Great polemics and harsh tumults marked the first representation of “Der Wunderbare Mandarin”, which occurred in 1925 at Cologne. This work, composed in 1918/19, has been often compared with the “Rite of Spring” because of its piercing expressiveness, even though the relationship between the two ballets is quite superficial. The Mandarin, indeed, shows the influence which the German expressionism and the “Neuer Wiener Schule” exerted on Bartók. The scandalous subject stopped the integral performance of the work for seventeen years. The story: three bandits obliged a young woman to allure the passers-by for robbing them. Among these is a Chinese mandarin who looks dreadful: the woman is forced to seduce him, till stirring him up an uncontrollable passion. At that moment the three delinquents intervened. After having robbed the mandarin, they tried to kill him, at first suffocating him, then running him through with a sword, and finally hanging him from a hook. But all their efforts are ineffective: the mandarin could only die, when the woman would decide to give him herself, satisfying his desire. The extreme violence of the images and the crude and explicit eroticism seemed absolutely intolerable to the spectator of this period. Bartók inwardly lives the great crisis of musical language at the beginning of 1900 with an exemplary awareness, looking desperately for new expressive resolutions.

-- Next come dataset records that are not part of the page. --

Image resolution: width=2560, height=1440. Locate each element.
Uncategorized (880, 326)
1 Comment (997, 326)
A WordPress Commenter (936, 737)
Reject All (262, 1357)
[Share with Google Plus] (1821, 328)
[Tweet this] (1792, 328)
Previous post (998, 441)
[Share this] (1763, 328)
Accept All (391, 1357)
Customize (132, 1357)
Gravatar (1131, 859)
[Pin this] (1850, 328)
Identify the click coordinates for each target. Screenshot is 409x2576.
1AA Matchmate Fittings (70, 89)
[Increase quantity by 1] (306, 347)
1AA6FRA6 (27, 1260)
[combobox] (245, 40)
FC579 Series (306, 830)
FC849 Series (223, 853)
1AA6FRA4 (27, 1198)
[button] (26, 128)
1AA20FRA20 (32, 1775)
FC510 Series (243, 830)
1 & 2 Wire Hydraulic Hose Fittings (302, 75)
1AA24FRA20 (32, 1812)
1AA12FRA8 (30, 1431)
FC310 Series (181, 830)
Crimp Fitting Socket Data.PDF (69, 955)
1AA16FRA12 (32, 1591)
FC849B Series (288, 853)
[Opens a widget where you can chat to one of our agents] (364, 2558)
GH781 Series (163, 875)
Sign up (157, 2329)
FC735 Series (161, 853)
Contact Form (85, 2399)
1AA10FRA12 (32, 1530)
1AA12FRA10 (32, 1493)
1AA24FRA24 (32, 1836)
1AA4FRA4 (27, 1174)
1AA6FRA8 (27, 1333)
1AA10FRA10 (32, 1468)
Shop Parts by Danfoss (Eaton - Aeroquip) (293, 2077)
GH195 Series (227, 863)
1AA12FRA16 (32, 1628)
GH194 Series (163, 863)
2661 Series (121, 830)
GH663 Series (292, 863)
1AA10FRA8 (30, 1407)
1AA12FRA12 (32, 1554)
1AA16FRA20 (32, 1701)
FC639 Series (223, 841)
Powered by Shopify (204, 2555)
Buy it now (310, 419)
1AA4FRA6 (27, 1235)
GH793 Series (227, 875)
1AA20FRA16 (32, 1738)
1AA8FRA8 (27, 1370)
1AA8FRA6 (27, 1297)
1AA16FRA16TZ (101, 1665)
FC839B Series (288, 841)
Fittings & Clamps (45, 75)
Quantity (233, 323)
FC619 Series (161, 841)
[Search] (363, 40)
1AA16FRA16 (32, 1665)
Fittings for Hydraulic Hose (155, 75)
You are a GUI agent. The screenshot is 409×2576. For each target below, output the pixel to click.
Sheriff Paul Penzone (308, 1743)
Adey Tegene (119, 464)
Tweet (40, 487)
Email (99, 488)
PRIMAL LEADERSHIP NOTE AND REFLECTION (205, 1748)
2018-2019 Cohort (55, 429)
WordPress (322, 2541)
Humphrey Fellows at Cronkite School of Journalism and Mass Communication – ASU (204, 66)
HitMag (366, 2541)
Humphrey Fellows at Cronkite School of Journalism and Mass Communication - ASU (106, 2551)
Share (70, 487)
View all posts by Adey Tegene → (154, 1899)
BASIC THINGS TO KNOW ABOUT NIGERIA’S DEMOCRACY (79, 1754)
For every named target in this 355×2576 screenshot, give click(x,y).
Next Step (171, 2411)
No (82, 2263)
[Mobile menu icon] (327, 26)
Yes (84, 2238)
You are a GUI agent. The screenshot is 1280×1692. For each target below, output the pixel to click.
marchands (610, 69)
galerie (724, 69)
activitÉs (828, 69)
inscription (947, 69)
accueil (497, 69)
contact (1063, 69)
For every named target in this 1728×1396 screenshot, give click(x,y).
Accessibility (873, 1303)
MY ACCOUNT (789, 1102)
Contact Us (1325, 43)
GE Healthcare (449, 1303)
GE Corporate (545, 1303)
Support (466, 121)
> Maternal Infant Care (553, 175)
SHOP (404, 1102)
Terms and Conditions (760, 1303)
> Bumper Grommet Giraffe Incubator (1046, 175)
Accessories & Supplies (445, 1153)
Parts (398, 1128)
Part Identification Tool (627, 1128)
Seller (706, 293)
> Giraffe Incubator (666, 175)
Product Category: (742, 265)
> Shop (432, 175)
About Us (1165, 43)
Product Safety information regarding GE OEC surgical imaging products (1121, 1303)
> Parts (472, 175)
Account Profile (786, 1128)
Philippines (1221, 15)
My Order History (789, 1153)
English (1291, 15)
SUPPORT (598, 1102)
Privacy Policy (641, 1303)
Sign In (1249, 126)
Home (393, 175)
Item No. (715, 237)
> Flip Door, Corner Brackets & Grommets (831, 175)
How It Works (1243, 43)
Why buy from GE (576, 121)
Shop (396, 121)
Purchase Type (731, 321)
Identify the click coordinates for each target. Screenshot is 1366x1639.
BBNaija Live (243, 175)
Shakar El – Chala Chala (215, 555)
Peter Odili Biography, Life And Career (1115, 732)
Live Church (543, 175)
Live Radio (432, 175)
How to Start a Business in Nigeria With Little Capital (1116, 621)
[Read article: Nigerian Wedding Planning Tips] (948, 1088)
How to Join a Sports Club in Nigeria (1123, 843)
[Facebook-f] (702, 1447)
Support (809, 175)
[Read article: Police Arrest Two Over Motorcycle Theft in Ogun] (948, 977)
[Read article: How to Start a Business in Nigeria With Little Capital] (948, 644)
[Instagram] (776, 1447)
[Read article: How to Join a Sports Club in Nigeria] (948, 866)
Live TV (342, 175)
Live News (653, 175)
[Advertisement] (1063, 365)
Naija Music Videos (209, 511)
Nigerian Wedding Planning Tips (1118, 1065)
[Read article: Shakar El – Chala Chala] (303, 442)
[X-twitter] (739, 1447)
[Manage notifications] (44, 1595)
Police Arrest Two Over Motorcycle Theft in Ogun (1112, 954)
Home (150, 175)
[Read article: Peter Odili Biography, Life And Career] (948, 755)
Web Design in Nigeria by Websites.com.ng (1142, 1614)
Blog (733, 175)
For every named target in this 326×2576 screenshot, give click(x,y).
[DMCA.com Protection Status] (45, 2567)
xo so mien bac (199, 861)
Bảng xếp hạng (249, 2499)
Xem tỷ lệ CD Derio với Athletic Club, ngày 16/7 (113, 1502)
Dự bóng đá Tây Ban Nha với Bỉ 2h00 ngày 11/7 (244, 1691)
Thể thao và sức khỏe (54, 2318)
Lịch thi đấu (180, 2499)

Disquieting, exasperated, haunted sounds arise from such a feverish search: these sounds are so radical in regard to their experimentalism and originality and at the same time so expressive, involving and effective to describe minutely every gesture, every psychological nuance of the drama. Thanks also to its great rhythmic vitality, the Mandarin today is one of the most famous and appreciated works of the great Hungarian Maestro.